__Stored data__:
▼
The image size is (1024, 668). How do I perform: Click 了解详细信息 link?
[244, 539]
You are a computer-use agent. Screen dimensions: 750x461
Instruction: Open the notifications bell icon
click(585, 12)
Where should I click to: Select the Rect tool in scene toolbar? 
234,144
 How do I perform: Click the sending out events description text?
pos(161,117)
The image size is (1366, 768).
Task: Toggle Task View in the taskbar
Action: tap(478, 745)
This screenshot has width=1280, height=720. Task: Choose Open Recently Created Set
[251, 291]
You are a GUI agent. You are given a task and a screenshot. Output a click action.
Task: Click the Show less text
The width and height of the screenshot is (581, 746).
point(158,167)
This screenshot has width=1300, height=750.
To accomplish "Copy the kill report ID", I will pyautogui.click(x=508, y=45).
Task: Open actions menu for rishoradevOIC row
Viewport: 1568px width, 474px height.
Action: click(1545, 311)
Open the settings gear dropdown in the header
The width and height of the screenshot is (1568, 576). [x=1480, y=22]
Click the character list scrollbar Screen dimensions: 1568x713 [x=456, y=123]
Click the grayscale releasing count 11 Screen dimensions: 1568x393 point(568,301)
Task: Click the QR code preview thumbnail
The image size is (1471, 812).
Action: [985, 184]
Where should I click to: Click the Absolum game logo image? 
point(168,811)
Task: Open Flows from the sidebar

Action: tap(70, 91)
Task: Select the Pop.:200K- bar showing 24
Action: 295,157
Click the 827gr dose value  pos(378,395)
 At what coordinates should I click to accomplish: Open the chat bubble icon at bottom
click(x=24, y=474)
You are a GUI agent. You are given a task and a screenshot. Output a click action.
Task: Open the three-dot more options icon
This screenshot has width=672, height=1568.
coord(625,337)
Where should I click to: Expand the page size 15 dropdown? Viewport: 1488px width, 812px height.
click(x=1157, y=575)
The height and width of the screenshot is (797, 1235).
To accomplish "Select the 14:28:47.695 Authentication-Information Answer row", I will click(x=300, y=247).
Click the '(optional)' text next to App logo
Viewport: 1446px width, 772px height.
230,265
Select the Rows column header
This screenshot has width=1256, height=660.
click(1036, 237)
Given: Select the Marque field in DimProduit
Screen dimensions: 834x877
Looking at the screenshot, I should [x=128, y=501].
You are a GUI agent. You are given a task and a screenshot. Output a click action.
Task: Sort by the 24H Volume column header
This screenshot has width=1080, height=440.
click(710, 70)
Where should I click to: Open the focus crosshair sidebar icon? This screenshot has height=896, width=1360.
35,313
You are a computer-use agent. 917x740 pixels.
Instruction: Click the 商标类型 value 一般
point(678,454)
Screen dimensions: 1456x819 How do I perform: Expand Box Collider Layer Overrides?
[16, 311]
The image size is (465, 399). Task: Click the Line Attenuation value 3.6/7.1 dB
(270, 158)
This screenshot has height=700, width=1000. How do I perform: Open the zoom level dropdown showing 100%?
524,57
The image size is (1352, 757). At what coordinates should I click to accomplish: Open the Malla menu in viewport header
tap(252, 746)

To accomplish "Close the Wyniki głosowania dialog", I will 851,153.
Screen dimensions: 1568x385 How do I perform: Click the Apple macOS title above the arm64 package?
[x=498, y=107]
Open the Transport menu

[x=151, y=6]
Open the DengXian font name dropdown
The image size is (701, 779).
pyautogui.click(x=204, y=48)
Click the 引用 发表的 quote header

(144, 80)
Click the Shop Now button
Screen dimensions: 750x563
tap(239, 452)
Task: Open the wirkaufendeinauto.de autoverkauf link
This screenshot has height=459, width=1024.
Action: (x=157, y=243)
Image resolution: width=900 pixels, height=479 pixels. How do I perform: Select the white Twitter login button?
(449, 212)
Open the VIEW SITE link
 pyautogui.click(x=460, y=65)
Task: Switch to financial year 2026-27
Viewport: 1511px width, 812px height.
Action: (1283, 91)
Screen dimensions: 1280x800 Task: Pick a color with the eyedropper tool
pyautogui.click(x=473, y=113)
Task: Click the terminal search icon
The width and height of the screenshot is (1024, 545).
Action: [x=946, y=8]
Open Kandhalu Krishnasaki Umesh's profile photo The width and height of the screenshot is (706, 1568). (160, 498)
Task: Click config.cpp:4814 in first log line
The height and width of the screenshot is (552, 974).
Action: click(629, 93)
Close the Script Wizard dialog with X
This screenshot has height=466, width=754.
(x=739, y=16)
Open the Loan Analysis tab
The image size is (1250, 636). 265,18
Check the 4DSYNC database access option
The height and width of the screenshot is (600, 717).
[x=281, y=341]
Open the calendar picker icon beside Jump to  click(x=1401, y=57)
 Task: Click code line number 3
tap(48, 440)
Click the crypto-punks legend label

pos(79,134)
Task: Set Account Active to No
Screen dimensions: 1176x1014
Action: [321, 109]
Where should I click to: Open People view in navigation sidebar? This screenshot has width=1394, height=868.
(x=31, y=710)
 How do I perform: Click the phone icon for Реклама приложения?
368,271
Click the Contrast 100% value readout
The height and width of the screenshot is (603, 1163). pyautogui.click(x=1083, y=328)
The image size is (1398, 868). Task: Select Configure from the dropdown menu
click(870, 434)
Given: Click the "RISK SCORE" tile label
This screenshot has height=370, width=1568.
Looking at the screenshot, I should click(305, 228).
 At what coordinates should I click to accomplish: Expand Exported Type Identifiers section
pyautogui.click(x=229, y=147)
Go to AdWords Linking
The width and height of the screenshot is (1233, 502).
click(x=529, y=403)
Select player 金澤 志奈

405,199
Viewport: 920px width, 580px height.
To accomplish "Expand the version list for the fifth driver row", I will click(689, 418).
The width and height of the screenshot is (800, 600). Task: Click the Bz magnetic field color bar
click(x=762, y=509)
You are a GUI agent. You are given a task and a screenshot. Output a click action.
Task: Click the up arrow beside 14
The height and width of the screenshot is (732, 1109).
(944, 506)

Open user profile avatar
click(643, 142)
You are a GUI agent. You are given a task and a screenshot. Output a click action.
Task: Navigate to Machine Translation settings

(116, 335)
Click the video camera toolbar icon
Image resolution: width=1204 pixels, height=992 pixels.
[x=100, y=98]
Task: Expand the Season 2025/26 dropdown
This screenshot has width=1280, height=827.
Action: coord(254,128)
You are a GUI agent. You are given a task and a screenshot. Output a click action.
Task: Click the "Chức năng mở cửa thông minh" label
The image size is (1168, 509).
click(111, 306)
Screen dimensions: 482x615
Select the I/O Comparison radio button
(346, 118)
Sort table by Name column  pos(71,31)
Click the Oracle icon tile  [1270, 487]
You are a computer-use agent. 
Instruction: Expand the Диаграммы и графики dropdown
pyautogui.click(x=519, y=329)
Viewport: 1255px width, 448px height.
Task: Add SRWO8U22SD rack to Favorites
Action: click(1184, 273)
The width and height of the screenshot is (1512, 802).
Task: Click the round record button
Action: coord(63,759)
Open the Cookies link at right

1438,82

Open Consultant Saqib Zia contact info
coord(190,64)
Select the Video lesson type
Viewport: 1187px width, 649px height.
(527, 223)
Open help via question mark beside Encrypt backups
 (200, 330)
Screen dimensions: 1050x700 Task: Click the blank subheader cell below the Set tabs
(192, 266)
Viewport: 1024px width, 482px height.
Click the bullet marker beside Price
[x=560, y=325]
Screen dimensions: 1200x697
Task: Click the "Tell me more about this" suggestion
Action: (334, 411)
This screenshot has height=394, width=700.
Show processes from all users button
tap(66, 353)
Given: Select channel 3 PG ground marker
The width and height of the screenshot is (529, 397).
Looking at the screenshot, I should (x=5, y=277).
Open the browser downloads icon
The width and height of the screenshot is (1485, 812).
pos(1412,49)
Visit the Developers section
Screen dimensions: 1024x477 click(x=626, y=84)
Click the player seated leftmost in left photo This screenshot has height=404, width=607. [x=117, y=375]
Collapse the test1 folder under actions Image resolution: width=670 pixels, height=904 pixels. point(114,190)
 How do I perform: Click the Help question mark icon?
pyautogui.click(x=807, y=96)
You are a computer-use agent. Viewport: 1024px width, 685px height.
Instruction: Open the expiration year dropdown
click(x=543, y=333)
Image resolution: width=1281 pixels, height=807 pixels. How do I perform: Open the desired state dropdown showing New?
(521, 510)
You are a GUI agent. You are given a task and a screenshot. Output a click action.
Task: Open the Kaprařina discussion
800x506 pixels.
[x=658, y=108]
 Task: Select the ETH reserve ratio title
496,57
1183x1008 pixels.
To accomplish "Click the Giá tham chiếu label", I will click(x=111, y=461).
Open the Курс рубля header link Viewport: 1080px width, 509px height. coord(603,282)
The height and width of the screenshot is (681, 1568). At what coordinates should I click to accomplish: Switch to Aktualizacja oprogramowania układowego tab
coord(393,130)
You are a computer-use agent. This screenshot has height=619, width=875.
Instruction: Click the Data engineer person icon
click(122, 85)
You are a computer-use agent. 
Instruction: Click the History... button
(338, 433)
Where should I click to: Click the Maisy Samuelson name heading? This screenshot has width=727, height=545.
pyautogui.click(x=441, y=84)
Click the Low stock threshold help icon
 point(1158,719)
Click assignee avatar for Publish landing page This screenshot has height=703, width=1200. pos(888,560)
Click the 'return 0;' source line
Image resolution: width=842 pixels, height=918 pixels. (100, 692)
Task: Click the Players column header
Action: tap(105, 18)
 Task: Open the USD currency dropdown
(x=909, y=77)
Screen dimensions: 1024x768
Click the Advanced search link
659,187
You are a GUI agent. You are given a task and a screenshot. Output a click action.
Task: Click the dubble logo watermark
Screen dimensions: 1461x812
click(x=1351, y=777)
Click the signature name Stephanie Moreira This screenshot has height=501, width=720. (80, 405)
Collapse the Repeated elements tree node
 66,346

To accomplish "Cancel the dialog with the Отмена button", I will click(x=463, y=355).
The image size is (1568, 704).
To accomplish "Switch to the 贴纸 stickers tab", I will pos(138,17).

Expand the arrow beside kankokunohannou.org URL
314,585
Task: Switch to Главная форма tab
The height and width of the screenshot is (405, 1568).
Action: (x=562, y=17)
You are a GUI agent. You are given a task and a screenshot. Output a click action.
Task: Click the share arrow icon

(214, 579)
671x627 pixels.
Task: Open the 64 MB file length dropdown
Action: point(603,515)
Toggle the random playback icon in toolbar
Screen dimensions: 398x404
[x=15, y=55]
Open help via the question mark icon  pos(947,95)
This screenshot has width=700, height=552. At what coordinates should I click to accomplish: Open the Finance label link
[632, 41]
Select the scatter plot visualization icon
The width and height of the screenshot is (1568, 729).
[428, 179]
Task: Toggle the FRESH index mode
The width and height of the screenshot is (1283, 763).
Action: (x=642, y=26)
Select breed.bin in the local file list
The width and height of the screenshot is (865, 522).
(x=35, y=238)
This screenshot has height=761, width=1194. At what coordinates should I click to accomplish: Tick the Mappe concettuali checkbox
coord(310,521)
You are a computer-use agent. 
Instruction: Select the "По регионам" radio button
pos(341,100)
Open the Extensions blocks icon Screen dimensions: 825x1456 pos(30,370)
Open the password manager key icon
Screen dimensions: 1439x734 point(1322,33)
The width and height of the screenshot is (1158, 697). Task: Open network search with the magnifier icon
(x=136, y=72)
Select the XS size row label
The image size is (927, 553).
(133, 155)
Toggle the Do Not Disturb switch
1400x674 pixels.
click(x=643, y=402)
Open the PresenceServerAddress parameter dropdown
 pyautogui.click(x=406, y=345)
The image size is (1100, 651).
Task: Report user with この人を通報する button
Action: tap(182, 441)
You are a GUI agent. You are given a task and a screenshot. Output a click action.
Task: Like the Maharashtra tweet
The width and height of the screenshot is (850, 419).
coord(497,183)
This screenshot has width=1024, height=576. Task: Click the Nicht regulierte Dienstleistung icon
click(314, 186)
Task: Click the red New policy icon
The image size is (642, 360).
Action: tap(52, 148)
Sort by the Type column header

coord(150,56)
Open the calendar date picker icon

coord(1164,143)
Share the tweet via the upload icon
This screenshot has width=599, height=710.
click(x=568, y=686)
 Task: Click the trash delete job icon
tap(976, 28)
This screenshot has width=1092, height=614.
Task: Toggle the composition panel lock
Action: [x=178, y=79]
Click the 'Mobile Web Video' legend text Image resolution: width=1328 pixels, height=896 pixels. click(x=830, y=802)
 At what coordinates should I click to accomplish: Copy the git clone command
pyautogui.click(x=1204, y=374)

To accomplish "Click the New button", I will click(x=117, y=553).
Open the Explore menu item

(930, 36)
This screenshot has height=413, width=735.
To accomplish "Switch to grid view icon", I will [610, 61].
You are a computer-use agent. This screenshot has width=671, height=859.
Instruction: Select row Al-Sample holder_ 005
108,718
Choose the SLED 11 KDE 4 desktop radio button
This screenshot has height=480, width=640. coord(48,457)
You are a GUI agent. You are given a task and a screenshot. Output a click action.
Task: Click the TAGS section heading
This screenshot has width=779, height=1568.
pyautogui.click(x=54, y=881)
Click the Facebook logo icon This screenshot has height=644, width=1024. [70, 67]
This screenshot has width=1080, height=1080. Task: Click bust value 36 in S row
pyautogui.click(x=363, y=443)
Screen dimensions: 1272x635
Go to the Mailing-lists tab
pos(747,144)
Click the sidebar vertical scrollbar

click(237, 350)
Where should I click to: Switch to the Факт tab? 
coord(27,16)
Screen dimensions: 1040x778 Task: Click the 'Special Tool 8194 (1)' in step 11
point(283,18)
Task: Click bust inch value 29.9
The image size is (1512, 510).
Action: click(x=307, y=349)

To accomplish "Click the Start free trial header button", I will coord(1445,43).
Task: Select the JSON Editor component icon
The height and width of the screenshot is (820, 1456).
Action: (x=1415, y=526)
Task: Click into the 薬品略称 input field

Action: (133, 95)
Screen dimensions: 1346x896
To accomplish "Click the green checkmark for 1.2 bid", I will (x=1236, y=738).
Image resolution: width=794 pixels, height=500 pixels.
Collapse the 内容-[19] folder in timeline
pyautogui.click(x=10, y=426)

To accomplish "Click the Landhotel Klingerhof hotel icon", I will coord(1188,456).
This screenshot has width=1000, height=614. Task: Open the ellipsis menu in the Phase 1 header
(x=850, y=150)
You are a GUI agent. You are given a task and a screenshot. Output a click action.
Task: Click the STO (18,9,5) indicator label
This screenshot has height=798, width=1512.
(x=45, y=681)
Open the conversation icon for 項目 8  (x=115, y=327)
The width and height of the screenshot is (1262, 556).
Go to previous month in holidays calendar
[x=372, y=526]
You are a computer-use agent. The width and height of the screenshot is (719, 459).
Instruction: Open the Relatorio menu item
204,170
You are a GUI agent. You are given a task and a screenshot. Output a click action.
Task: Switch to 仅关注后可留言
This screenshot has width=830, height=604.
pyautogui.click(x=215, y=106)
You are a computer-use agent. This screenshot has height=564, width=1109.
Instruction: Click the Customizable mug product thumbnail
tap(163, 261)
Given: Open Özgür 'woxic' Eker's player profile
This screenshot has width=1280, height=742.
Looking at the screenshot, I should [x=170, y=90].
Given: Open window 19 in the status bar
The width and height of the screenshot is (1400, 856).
▲
__ACTIVITY__:
The answer must be a single number: the count of lines in the data that contain the word "actions".

__ANSWER BOX__:
2